## Görev 1
Alıntı metne göre 2009 yılı itibarıyla Kara Harp Okulundan ayrılan veya atılan öğrenci sayısı kaçtır?

## Alıntı Metin
Sayılarla Harbokulları’ndaki FETÖcü Tasfiye
Aşağıdaki alıntı, Fethullahçı Terör Örgütü’nün TSK’daki kadrolaşması sırasında nasıl bir metod izlediğini gözler önüne sermektedir. FETÖ tarafından mağdur edilerek TSK’dan ayrılan Emekli Albay Mustafa Önsel, Ağacın Kurdu adlı kitabında yer verdiği bu çalışmasında, FETÖ mensuplarının darbe girişimi sonrası kapatılan harbokullarını ele geçirmek adına uyguladığı kıyımı sayılarla gözler önüne seriyor. Fethullahçı doktorların sağlıksız raporu verdiği, Fethullahçı Askeri Okul hocalarının şok mangalarında süründürdüğü veya iftiralarla okuldan attığı öğrencilerin toplamı, 2008-2014 arasında, önceki 7 yıla göre kıyaslanamayacak ölçüde yüksek olmuştur.
…2009 yılı; Fethullahçı örgüt mensubu olmayıp çok başarılı olan özellikle de asker çocukları ve askeri lise mezunu öğrencilerin Harbiye’den, sayısal anlamda en fazla ayrılmak zorunda bırakıldığı yıldır.
Sağlık neden gösterilerek ayrılmak durumunda bırakılanlar dışında, Kara Harp Okulundan ayrılmak zorunda kalanların sayısı 2009 yılında rekora ulaşmıştır.
Aynı anda yaklaşık 3500 öğrencinin okuduğu Kara Harp Okulundan 2009 yılı itibarıyla ayrılan/atılan sayı 465’dir.

## Veri Kümesi
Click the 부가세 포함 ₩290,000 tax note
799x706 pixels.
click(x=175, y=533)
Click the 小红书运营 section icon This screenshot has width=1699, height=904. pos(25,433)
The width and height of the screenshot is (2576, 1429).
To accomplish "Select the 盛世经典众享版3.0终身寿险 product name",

==

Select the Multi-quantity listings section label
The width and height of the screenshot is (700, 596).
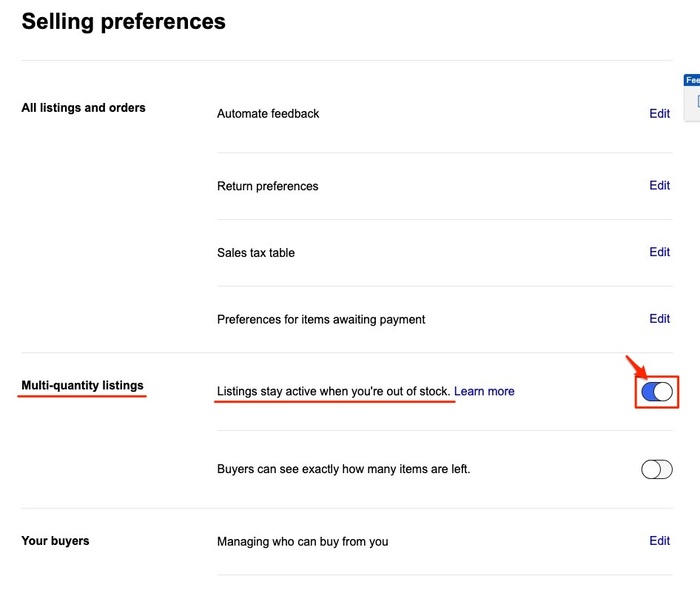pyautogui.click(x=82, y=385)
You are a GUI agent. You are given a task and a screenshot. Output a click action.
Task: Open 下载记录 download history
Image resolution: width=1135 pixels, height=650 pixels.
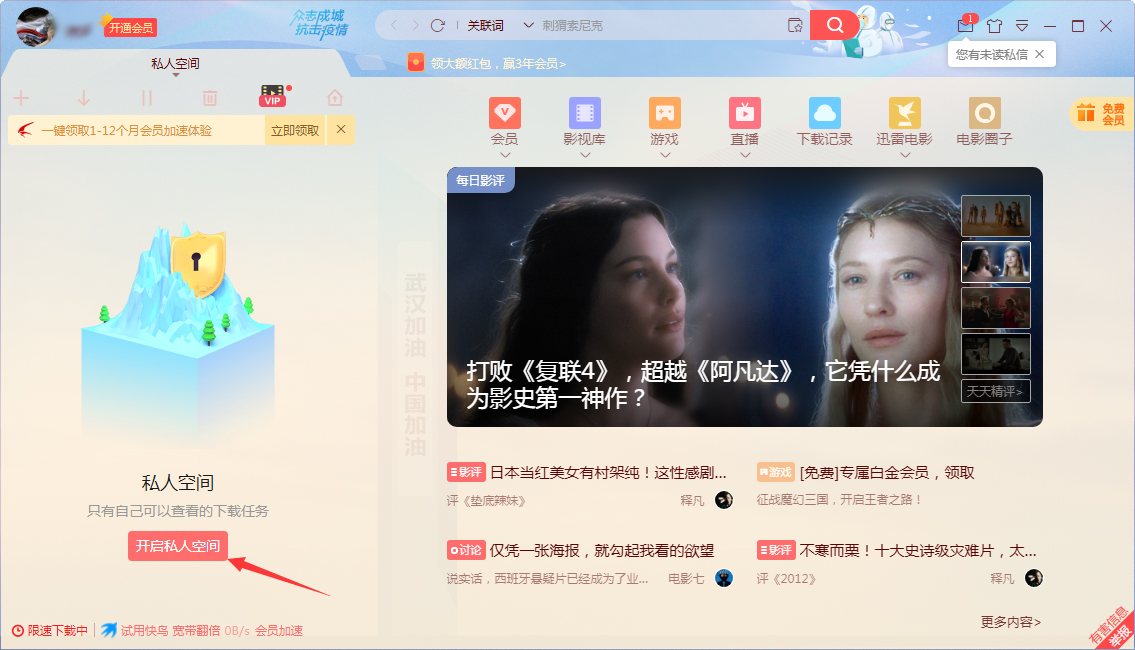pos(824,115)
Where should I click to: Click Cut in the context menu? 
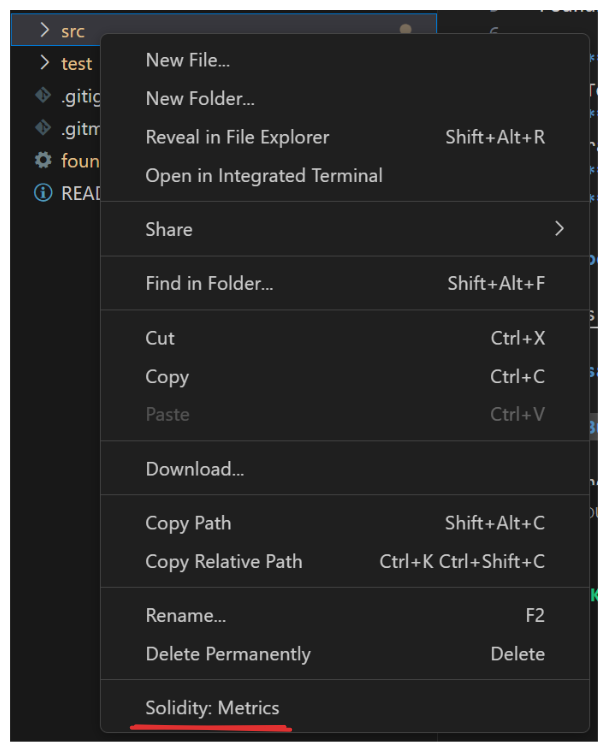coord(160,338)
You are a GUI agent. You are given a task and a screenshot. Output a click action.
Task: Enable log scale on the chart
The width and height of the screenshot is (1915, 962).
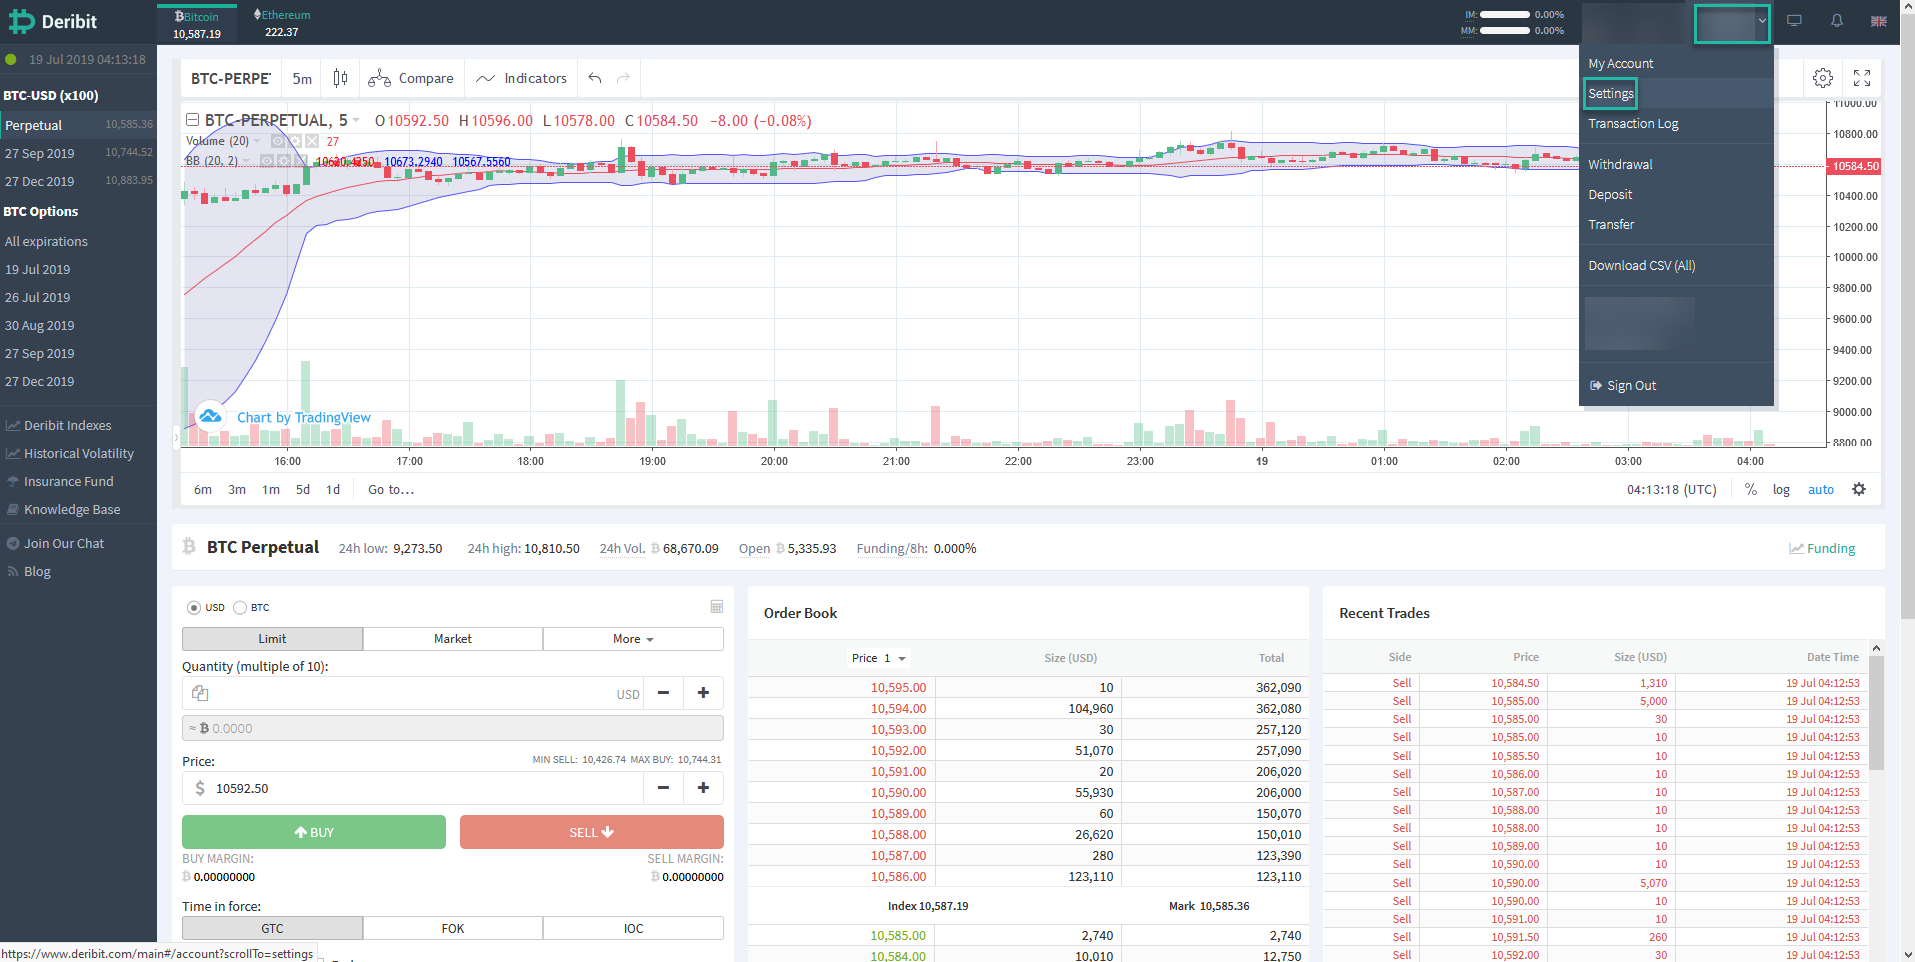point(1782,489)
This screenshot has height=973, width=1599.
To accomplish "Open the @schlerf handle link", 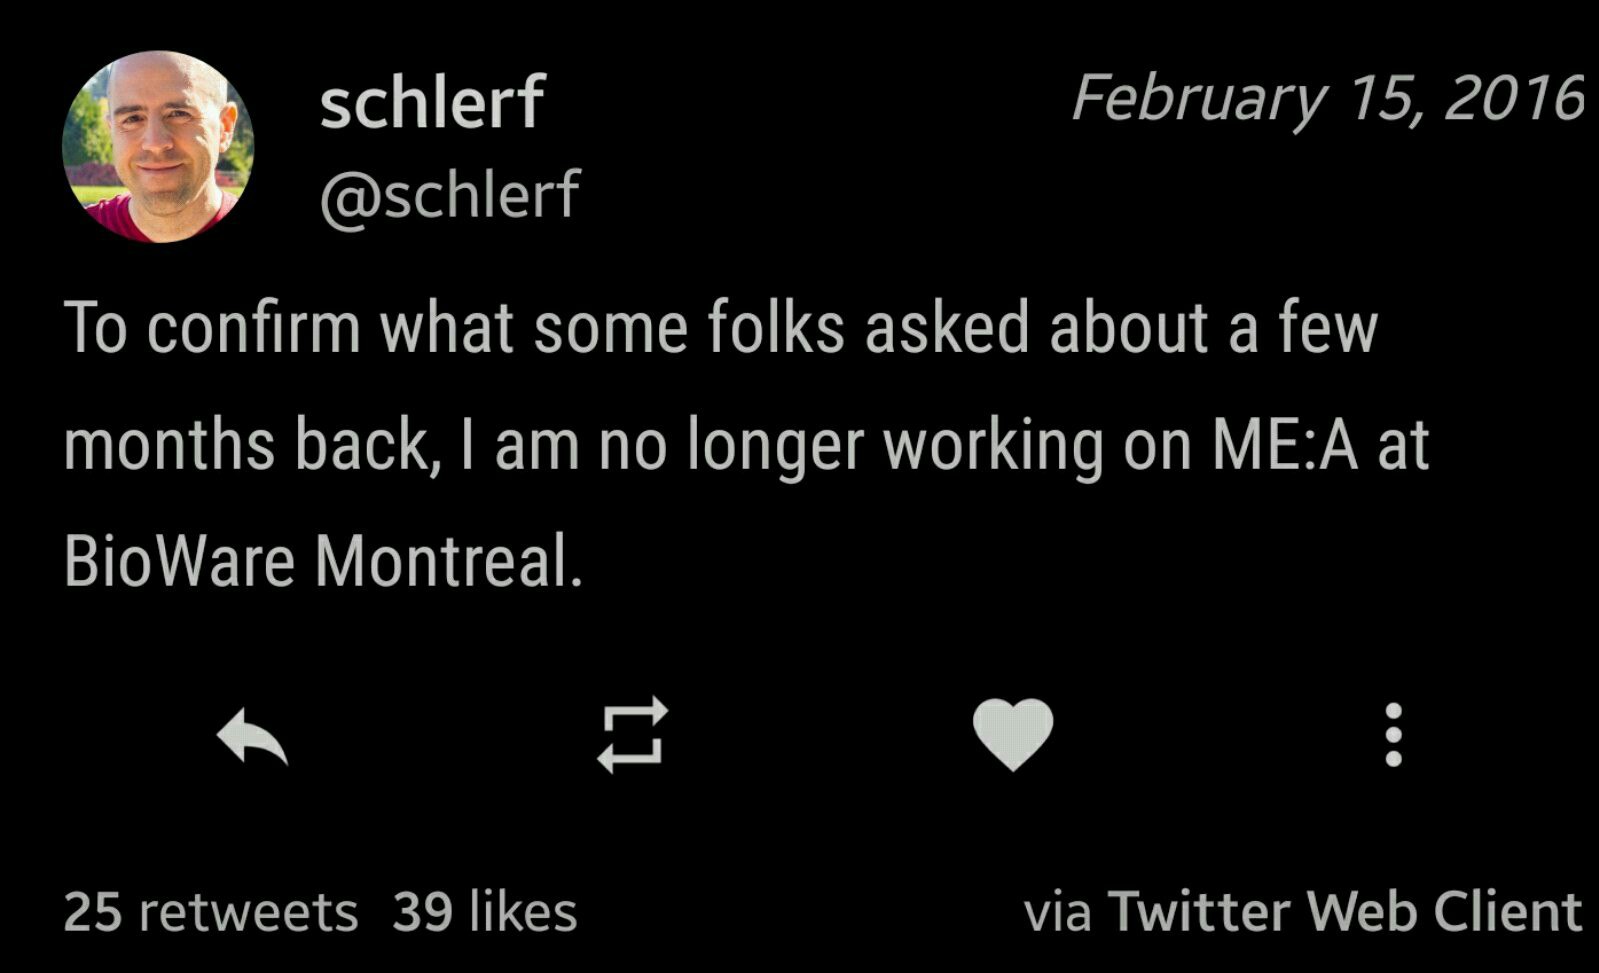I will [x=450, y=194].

## Görev 2
Kayıtlarda "width" dizesi geçen kaç satır bulunduğunu söyleyin. Yalnızca sayıyı verin.

## Yazılı Yanıt 1
2009 yılı itibarıyla Kara Harp Okulundan ayrılan veya atılan öğrenci sayısı 465'tir.

## Yazılı Yanıt 2
6